Décryptage

Lexique TV : qu’est-ce qu’un « reboot » ?

26 juin 2020
Par Auxence
Lexique TV : qu’est-ce qu’un « reboot » ?
©uihere

Vous avez entendu parler d’une expression mais ne comprenez pas d’où elle vient ni ce qu’elle signifie ? Vous voulez maîtriser le lexique des séries télévisées pour devenir le maître de cérémonie des soirées TV entre amis ? Pas de souci, nous vous proposons dans chaque épisode le décryptage d’un mot de la culture télévisuelle passé à la postérité. Aujourd’hui, attaquons-nous à l’expression « reboot », qui dépoussière les fictions.

Le reboot, quésaco ?

En fiction, un « reboot » (« redémarrage ») est un procédé consistant à recommencer une œuvre du départ en gardant certains éléments d’origine, comme les personnages, leur histoire personnelle et les grandes lignes du récit. S’il s’agit de tout recommencer sans garder les acteurs et les événements de la fiction d’origine, on parlera de « rebrand » (« changement d’image »), mais si des acteurs et événements de la fiction d’origine rejaillissent dans la nouvelle fiction, on parlera plutôt de « soft reboot » (« redémarrage en douceur »).

À la différence du remake, qui modernise ou adapte à un nouveau public une fiction déjà existante, en restant proche de l’œuvre d’origine, le reboot a pour but de redynamiser une saga interrompue pendant une période longue ou d’en lancer une nouvelle, se souciant peu de ressembler à l’originale. Au cinéma, cette distinction semble plutôt claire et oppose par exemple des films tels que The Thing et Le Roi Lion, qui sont des remakes car ils n’apportent pas d’éléments nouveaux, aux deux derniers Spider-Man (Homecoming et Far From Home) qui sont des reboots, car ils relancent l’histoire et ajoutent à la mythologie du personnage.

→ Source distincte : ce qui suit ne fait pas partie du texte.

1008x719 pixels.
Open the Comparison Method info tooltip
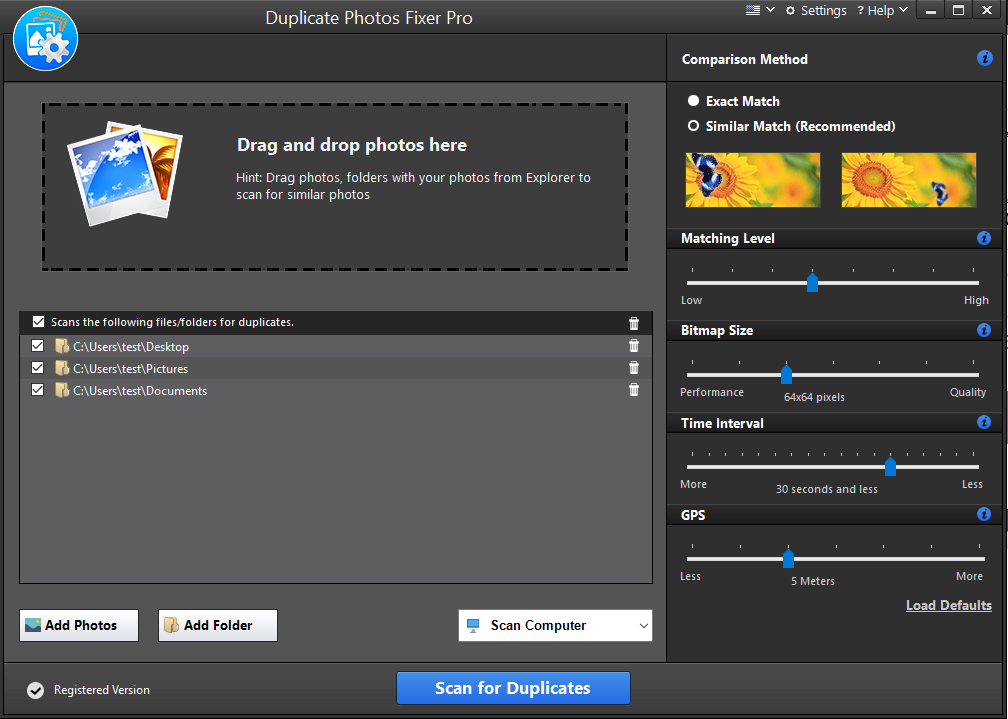(983, 58)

Dans les séries, la frontière entre reboot et remake est plus floue : certaines séries sont des remakes transposés dans d’autres cultures (The Killing US, Homeland, Shameless US, The Office US) mais sont aussi différentes de l’originale que d’autres séries considérées comme des reboots (Full Metal Alchemist: Brotherhood, Doctor Who). Un vrai casse-tête, en somme.

On parle également de « retooling » (« réorganisation ») lorsque le concept même d’une série est changé en cours de route, pour éviter une annulation faute de succès. C’est par exemple le cas de la série Happy Days, qui se focalise sur l’iconique Fonzi et devient plus comique après deux premières saisons en chute libre d’audience.

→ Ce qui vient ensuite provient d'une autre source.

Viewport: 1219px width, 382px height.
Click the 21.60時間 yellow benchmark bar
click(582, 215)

Pourquoi faire un reboot plutôt qu’une suite (ou un remake) ?

Tout est en fait question de posture par rapport à l’œuvre d’origine. Choisir un remake, c’est considérer qu’il faut respecter l’œuvre d’origine qui se suffit amplement. Choisir de « rebooter » une série, ce peut vouloir considérer que celle d’origine avait un manque aux yeux du public, des showrunners ou des critiques. Étymologiquement, reboot est un terme d’informatique qui désigne le fait de relancer une machine de zéro, car son ancien système était défaillant. En faisant table rase du passé, le reboot tient à corriger les erreurs de l’ancienne saga et intégrer des arcs narratifs qui répondent mieux et sont plus adaptés aux questions posées au départ. Ainsi, le film The End of Evangelion répond aux attentes des fans, qui sont restés sur leur faim avec le final de Neon Genesis Evangelion. La nouvelle saison de Twin Peaks n’est pas tant une suite qu’un éclaircissement des zones d’ombre de la série de 1990-91.

Un reboot est aussi un moyen de mettre au goût du jour une série culte, qui est suffisamment intéressante pour être relancée, mais qui doit se plier au canon des séries modernes. Black Mirror peut être assimilé à un reboot de La Quatrième Dimension, adapté aux inquiétudes et enjeux de notre époque… comme quoi l’appréciation de ce qui tient du reboot n’est pas gravée dans le marbre.

L’avantage du reboot sur le remake est donc de proposer une même cure de rajeunissement, mais en faisant avancer la saga au lieu de la faire mouliner sur place. Le remake peut souffrir d’une connotation de réchauffé opportuniste, qui veut dénaturer le propos d’origine pour en faire une série aseptisée, et remplacer les acteurs d’origine par des mannequins d’1,85 mètre, parce qu’un spectateur c’est idiot et il faut donc lui mâcher le travail (beauté = grandeur morale). Or, le reboot est plutôt l’initiative de passionnés qui veulent faire connaître une série auprès d’une nouvelle génération ou d’un public étranger, sans perdre les fans de la première heure.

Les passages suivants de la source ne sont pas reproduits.